The protest in support of Palestine was a student-run “Call to Action” that encouraged anyone to speak from noon to 3 p.m. It was the second on-campus protest regarding the Israel-Hamas war since May 21, 2024.
Throughout the event, the crowd chanted “From the river to the sea, Palestine will be free” in unison.
Abiya Hasan, 17, a political science major, said it would be disturbing if the event wasn’t held since it would be acting as if everything was normal.
“I think it’s really important to disrupt the atmosphere on campus at times of such political chaos, social turmoil, and social tragedy. The masses should not be comfortable existing in such a world, they should be enraged, ” Hasan said.
Ali Ahmadpour, an art history professor, said he doesn’t want his taxes funding weapons.
“I come to work on this campus at 4:30 to 5 [a.m.] in the morning since I’ve been hired and the money will become missiles and other weapons of mass destruction that we will send to the criminal government that we have,” Ahmadpour said.
Ahmadpour said the United States is sending billions to Israel while people in America are struggling.
“When we have a great number of students who don’t have a shelter. When we have a great number of students who don’t have anything to eat. When we have a great number of people without insurance we are sending billions and billions and billions of dollars to the most criminal government on the face of the earth,” Ahmadpour said.
El Camino student Mason Klekotka was the only one who spoke in support of Israel during the protest.
His speech was interrupted several times and even told to “shut the f– up” by supporters of the event
Klekotka said Hamas and Hezbollah have committed atrocities worse than the Israeli Defense Forces.
“Israel is a sovereign nation, they are a country that is not run by paramilitaries like Hamas and Hezbollah want, they have a legitimate democratic process whether or not it is corrupt or going well. What we should focus on is that their [Israel] enemies are not righteous freedom fighters,” Klekotka said.
Klekotka said the priority should be getting innocent people out of harm’s way and letting the two sides fight.
“War is war and hell is hell, of the two, war is worse because there are no innocent people in hell,” Klekotka said.
Hakim Toudji, 19, a nursing major said that throughout history no matter what group or what they believe, there has always been suppression.
“Numerous nations have split apart and broken apart, it was always too late because no one actually stood up for it, yes there have been protests in the past, nothing has ever actually been done,” Toudji said.
Carmen Nichols, 22, a general science major and vice president of the Black Student Union said there’s an ongoing boycott for many big business chains that began a year ago.

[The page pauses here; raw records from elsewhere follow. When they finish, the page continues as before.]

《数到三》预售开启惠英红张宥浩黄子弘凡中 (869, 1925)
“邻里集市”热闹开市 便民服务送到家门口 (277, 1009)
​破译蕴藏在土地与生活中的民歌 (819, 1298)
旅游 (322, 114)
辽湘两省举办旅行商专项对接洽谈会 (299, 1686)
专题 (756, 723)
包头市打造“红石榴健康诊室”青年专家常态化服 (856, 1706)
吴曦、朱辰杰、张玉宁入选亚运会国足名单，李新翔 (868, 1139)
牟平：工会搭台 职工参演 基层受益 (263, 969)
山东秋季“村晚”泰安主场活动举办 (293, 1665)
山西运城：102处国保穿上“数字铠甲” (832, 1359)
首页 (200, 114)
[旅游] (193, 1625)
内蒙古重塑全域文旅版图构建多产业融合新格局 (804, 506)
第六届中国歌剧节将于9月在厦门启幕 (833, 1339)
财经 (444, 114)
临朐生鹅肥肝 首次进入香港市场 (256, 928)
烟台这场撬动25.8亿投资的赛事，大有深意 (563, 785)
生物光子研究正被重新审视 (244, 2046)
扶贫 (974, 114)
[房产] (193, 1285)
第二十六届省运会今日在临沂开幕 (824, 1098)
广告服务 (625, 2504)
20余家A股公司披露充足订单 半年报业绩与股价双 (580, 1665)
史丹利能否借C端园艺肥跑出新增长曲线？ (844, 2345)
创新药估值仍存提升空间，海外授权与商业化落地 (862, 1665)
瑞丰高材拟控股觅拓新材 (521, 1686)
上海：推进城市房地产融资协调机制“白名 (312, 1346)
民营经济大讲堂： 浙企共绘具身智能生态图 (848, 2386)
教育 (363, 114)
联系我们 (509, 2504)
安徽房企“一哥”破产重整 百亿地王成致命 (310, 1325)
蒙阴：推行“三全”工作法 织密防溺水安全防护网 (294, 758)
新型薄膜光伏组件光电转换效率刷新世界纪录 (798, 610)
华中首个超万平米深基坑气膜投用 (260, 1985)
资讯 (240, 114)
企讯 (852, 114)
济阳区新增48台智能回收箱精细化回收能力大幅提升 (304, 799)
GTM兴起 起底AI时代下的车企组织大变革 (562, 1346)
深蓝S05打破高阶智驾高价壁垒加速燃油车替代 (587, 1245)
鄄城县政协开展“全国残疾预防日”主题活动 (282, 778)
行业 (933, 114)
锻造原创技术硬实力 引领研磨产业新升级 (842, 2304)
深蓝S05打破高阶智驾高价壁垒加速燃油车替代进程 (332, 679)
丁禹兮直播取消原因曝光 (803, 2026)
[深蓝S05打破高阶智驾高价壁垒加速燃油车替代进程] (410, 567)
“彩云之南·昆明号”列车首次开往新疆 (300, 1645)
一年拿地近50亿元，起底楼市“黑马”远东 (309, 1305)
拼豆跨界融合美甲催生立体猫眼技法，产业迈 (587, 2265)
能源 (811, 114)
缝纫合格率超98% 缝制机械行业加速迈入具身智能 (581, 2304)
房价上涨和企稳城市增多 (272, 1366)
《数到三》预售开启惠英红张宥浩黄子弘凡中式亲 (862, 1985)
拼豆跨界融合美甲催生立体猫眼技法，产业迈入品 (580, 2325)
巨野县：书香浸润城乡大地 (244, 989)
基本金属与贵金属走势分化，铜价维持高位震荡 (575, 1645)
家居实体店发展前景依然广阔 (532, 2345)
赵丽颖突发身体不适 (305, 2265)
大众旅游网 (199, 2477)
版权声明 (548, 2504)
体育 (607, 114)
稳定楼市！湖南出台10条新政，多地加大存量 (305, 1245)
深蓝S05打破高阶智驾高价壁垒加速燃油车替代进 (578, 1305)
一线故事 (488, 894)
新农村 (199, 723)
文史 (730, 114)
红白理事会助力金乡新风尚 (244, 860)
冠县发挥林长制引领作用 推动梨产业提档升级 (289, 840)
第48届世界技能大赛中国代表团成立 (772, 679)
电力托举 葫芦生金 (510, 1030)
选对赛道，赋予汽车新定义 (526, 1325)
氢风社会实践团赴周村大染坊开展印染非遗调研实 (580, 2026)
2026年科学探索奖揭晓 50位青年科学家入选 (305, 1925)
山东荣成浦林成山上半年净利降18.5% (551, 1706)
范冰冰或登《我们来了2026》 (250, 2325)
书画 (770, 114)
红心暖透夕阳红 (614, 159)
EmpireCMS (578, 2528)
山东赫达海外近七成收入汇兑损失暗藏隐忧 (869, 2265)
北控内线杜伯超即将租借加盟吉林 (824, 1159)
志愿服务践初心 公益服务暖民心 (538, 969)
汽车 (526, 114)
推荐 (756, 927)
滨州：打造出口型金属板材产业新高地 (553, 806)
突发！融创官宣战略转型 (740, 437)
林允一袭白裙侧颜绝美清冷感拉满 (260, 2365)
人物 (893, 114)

“On October 8th, 2023 there was a boycott for a lot of businesses, especially Starbucks and since then any business that contributes willingly or supports a genocide regardless of what that company is,” Nichols said.
Nichols said she doesn’t want her money going to support Israel.
“Regardless, what country is conducting that genocide I do not want to be a part of it and therefore I refuse to use my purchasing power to buy those commodities,” Nichols said.
Editor’s note:
- Toudji’s first name was corrected on Oct. 15 at 9:55 a.m.
- A pronoun was corrected on Oct. 15 at 1:45 p.m.